O Código de Processo Penal (CPP) é, na verdade, a sede própria para, com transparência e controlo efetivo, se delinearem as responsabilidades processuais de todos os magistrados que intervêm, de facto, na condução dos processos.
Teremos de convir, também, que – e enquanto -, o CPP não for revisto no que respeita à intervenção hierárquica processual, os muitos magistrados, alegadamente com poderes de direção, que, a diferentes níveis, integram a carreira do MP não podem, na verdade, concretizar quaisquer reais funções de controlo, orientação e coordenação das investigações e peças processuais elaboradas, em cada momento, por magistrados com inferior responsabilidade e, em princípio, com menor experiência.
Isso tende a fazer, hoje, da hierarquia do MP uma cadeia de comando que privilegia, sobretudo, a intendência.
Se isso a isenta – para alívio de alguns – de responsabilidades funcionais no âmbito processual, não lhe permite, porém, exercer, tempestiva e adequadamente, as competências constitucionais que justificam a existência do MP, enquanto magistratura autónoma e diferenciada da judicatura.
Foi, aliás, essa sua condição de magistratura responsável e hierarquizada – e, por isso, mais flexível na organização e gestão operacional dos processos – que esteve, verdadeiramente, na origem da atribuição ao MP da direção do inquérito, no atual Código de Processo Penal.
Claro está que as mudanças necessárias não dependem, apenas, de reformas legislativas.
Nem, dadas as circunstâncias, por elas se deve esperar tão cedo.
Urge, por conseguinte, uma reflexão interna sobre vários aspetos da prática processual consolidada nos últimos anos no Ministério Público.
Tal reflexão deve partir de um postulado simples: toda a prova dos factos de uma acusação tem e deve ser reprodutível em julgamento.
Não bastam, com efeito, para o seu sucesso, as convicções pessoais dos magistrados, mais ou menos bem expressas nas acusações, se o que nelas se disser for impossível, ou tiver muita dificuldade, de ser comprovado em julgamento.
O julgamento é, de facto, o momento crucial na prestação de contas criminais.
Partindo desta ideia – epicentro do nosso sistema processual penal – será, pelo menos, necessário reexaminar criticamente a atual formulação e distribuição de funções e responsabilidades dos procuradores, no âmbito dos processos mais complexos e relevantes socialmente.

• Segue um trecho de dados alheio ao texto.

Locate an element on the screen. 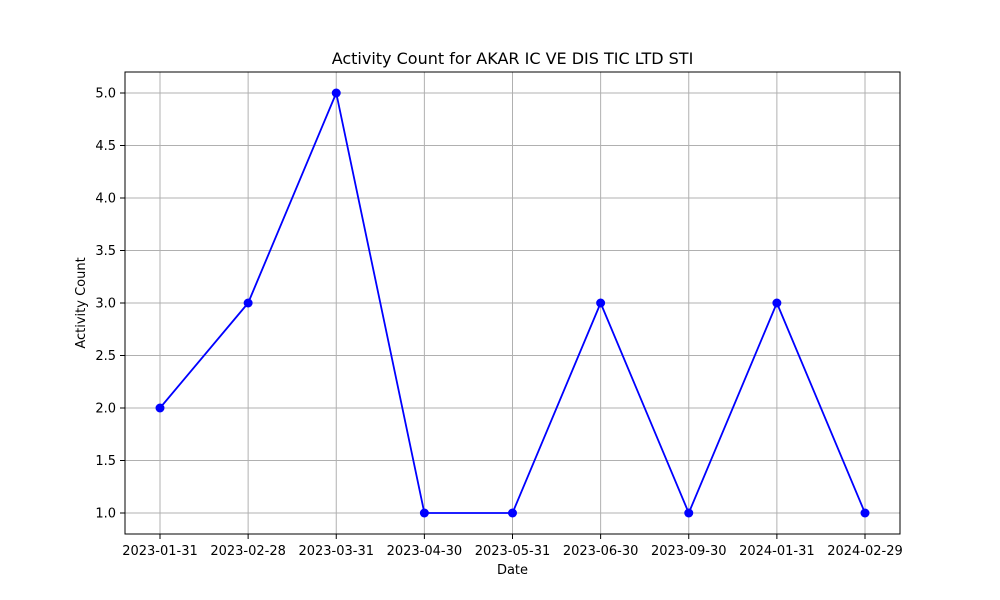 The image size is (1000, 600). y-tick-label: 4.5 is located at coordinates (106, 146).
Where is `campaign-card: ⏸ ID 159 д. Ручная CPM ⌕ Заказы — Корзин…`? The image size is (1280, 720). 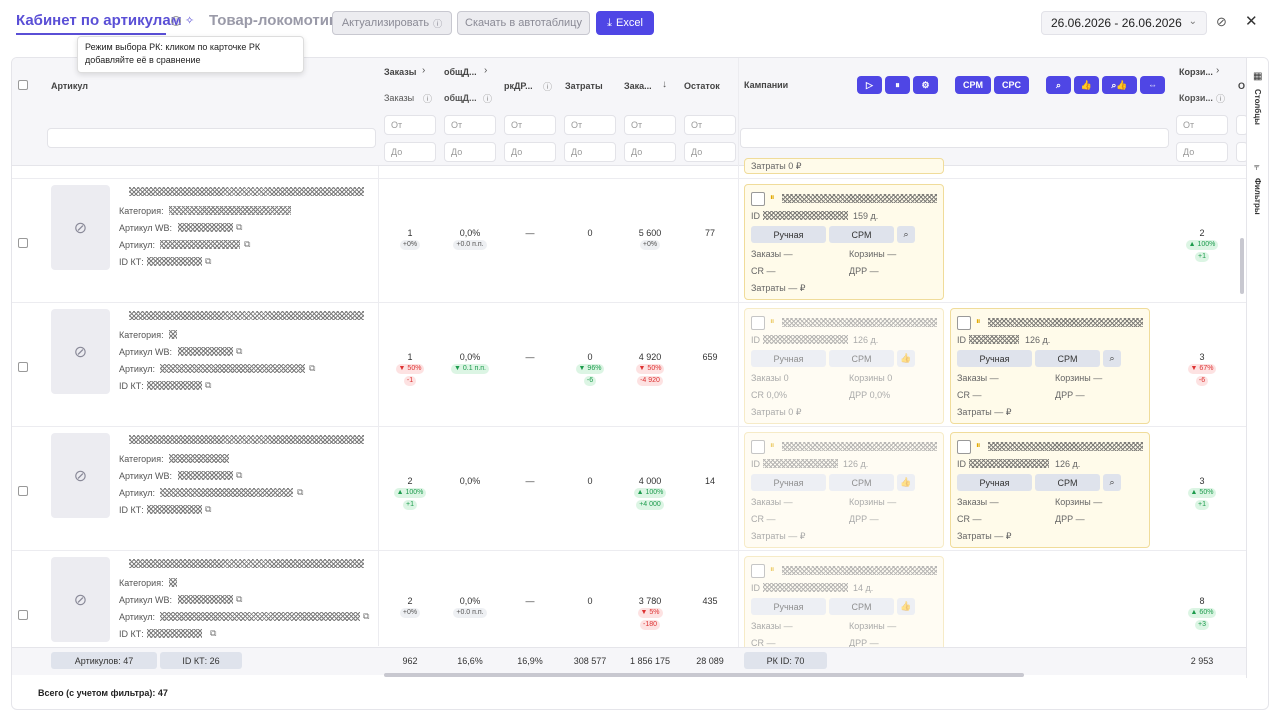
campaign-card: ⏸ ID 159 д. Ручная CPM ⌕ Заказы — Корзин… is located at coordinates (844, 242).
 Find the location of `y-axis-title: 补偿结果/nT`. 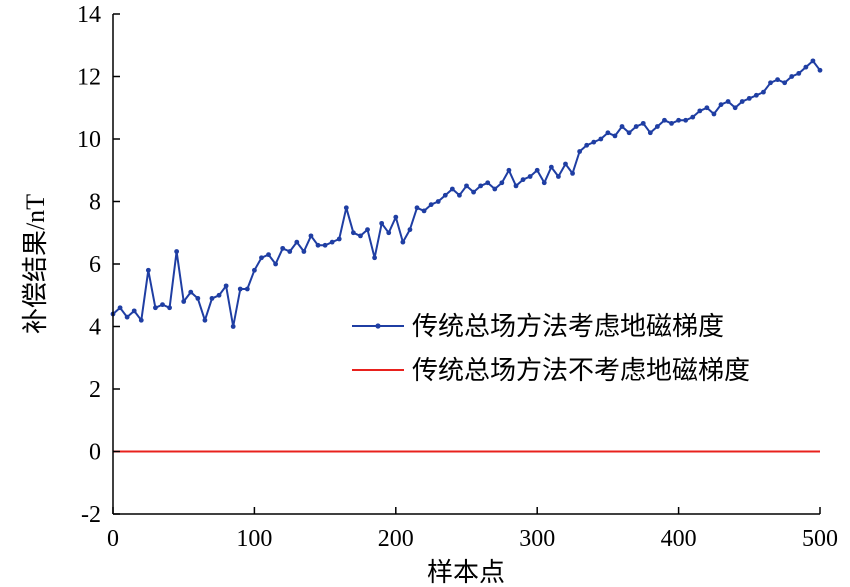

y-axis-title: 补偿结果/nT is located at coordinates (36, 264).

Parece, desde logo, pouco curial que as funções que o MP exerce no julgamento estejam arredadas da especialização que, supostamente, é exigida aos procuradores que agem na fase de investigação e acusação.
Por outro lado, teremos de convir, também, que só quem tem experiência efetiva – atual ou pretérita – de julgamento está em condições ideais para preparar um libelo acusatório que não se apresente como essencialmente auto-justificativo, mas tenha em mente, sobretudo, a viabilidade da sua reprodução e comprovação em juízo.
Uma acusação não pode ser um repositório de convicções; antes, um projeto de sentença devidamente assente em provas legais e, em princípio, cabais e irrefutáveis.
Importa, ainda, pelo que antes se disse, compreender como é fundamental saber gerir a estratégia processual – deixando de lado os exercícios de estilo de pendor académico – isolando as condutas e os factos sobre os quais há certezas razoáveis e provas claras, daquelas outras situações sobre que, mesmo quando plausíveis, se avolumam dificuldades na definição dos seus contornos e, por isso, são de prova difícil em juízo.
Uma acusação não pode assemelhar-se, assim, a uma aposta de jogo ou lotaria, nem, como se costuma dizer, para atirar o barro à parede.
Ela deve, pois, ser e parecer sólida e consistente.
Tomando em conta estes três aspetos, o MP, como corpo de magistrados hierarquizado, pode iniciar – sem necessidade de reformas legislativas prévias e, até, tendo em conta as que hão de vir – uma reflexão própria que parta da análise concreta dos processos mais problemáticos e das questões que eles têm suscitado.
Nisso reside, também, o exercício da sua autonomia e o sentido da responsabilidade dos seus magistrados.